ЗАДАНИЕ 1:
Чем в интервью назван оркестр вместо «государства»?
ЗАДАНИЕ 2:
Верни дословно фрагмент интервью, начиная со слов «Я могу назвать» и заканчивая словами «делились с вами?».

ТЕКСТ:
::::::
Я могу назвать еще десяток имен, и я у всех них учился, познавал все буквально по слогам. Я учился и академическому образованию, и одновременно овладевал самым главным, тем, что любил, – джазом и эстрадной танцевальной музыкой.
– А ваши мудрые учителя с удовольствием делились с вами?
– Запомните раз и навсегда: чем выше и интеллектуальней человек, в данном случае музыкант, тем более скромно, доступно и просто он себя ведет. Когда у человека не хватает ни знаний, ни опыта, он начинает из себя изображать. Это некрасиво. Я знаю таких людей и не поддерживаю их.
– А вы скромный? Что бы вы о себе могли сказать?
– Как педагог я, наверное, не удался и не стремлюсь быть преподавателем. Я педагог у себя в оркестре, потому что отдал себя только одному делу. Разбегаться на пятнадцать мест я посчитал ненужным и неправильным. У тех девочек на телевидении, например, которые бегают с одного канала на другой, нет своего лица: их много показывают по телевизору, но их никто не запоминает. Для этого в искусстве нужно оставить маленькое пятнышко, доброе пятнышко, назвать себя по-доброму. Кто может его оставить, тот останется в памяти, кто не может – у него ничего не получится. Год-два пройдет, и его забывают.
– Ваш оркестр – это маленький организм, небольшое государство. Скажите, по каким законам живет это ваше государство?
– Это не государство, а маленькая филармония. А живем мы по законам Беларуси, исполняем их точно, жестко, делаем все так, как полагается в соответствии с нашим законодательством.
::::::
НАБОР ДАННЫХ:
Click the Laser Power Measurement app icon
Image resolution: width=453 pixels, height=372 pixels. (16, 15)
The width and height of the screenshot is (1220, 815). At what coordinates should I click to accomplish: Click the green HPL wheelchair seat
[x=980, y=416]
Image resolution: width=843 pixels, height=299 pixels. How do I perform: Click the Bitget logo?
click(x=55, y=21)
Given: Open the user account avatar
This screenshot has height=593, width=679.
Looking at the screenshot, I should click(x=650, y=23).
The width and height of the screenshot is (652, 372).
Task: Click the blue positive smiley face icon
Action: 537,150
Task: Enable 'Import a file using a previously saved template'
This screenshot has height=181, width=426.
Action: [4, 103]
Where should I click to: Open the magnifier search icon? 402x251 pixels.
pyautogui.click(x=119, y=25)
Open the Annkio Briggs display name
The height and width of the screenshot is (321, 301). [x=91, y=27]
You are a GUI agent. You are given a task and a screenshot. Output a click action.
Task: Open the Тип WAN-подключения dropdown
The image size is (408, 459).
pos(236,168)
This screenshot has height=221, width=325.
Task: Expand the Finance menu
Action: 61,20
::::::
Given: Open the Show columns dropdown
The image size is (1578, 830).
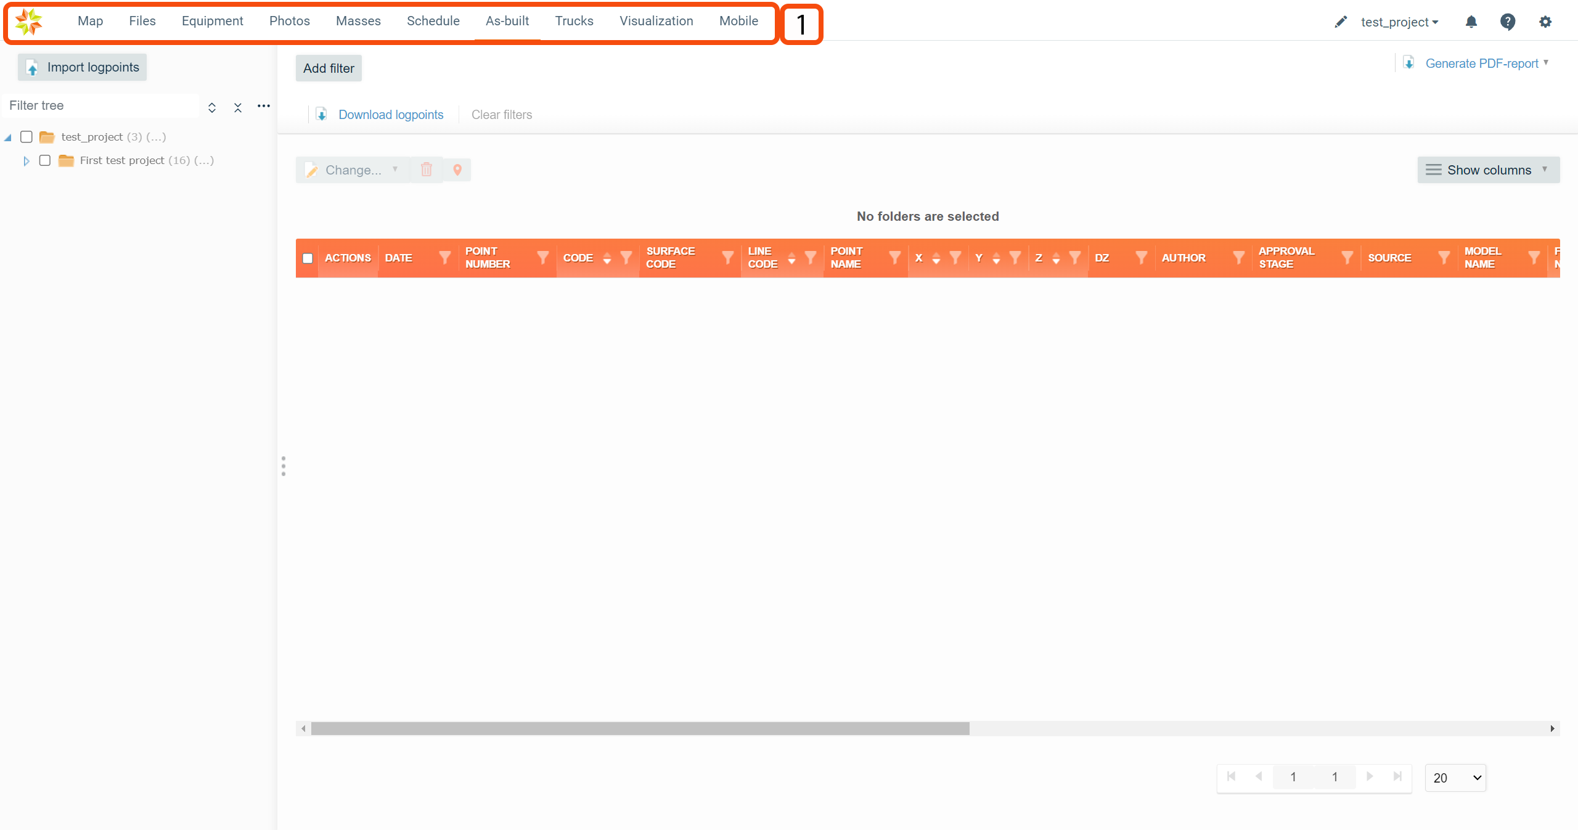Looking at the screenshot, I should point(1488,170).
::::::
ГОТОВЫЙ ОТВЕТ 1:
Маленькой филармонией.

ГОТОВЫЙ ОТВЕТ 2:
Я могу назвать еще десяток имен, и я у всех них учился, познавал все буквально по слогам. Я учился и академическому образованию, и одновременно овладевал самым главным, тем, что любил, – джазом и эстрадной танцевальной музыкой.
– А ваши мудрые учителя с удовольствием делились с вами?